This method will call the query function on the engine's internal vector model, which will first build the array of vectors of the files (only using the query words), then multiply this array of vectors by the query vector, and then with the created scalars, the files will be sorted by their respective scallar.
After this, with the sorted files, the operators will be applied, which may change the ordering. Then we find the snippet of the best texts and the words of the queries will be highlighted, then we return the search result.

The algorithmic part will be expalined now.

Search Engine:

The search engine uses vectorial models to find the text that most closely resembles the query. First we vectorize the text and the queries using TF-IDF :

$tfidf=(\frac{f}{Tf})* log_{2}(\frac{Nt}{Df})$

Where $f$ is the term frequency in the current text, $Tf$ is the term frecuency over all texts, $Nt$ is the number of texts and $Df$ is the number od texts in which the term appears.

After that for every query we can pass through all the text's vectors and see how close they are. To see that we can find the angle between the vector by the formula:

$\alpha=arcos{\frac{{a}\cdot{b}}{{|a|}\cdot{|b|}}}$

I decided to only use te dot product of the vector because is more easy to calculate and is similar to the cosine similarity.

Word Similarity

Looking for the most similar word:

Mistakes happen, sometimes we write words wrong or we put capital letters where they don't belong, that's why it is necessary to distinguish that these words are the same.
To do that i used the Edit Distance algorithm. It gives you the number of operations that you have to do to one of the strings to convert it to the other. I realized that sometimes this is not the most optimal aproach, for example word distra is closer tto citra than distra to dijkstra, and i think that it shouldnt be like that, so i created my own distance formula:

$d=\frac{editdistance}{lcp}$

Where $lcp$ is the longes common prefix. Based on the intuition that mistakes in the first letters are worst that in the last ones.

> [Dataset section]:
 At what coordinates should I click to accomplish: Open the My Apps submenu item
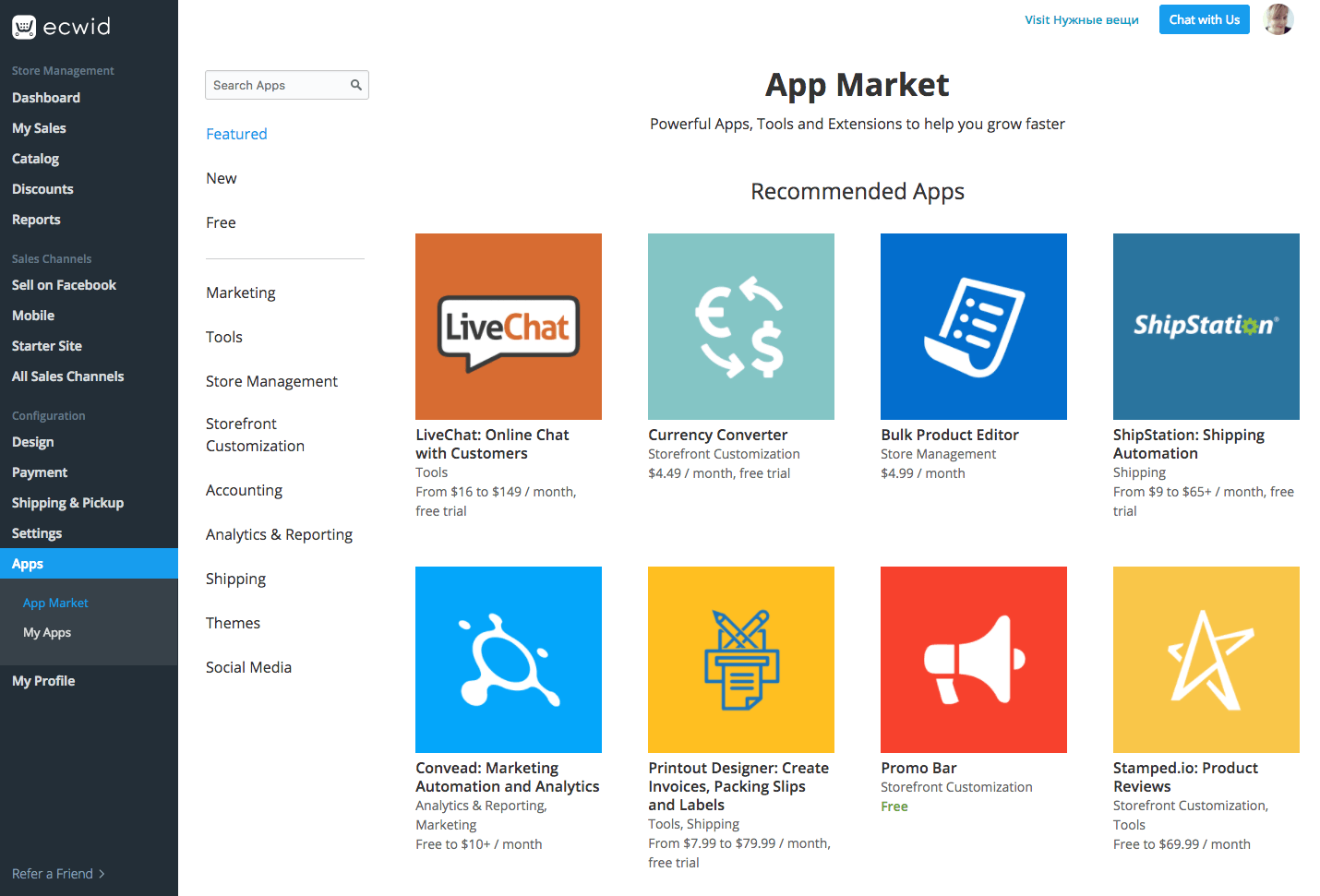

> [Your objective]: Put this sentence from the search engine write-up into Spanish: "The search engine uses vectorial models to find the text that most closely resembles the query." The material after the search engine write-up stands apart from it.

> [Answer in full]: El motor de búsqueda utiliza modelos vectoriales para encontrar el texto que más se parece a la consulta.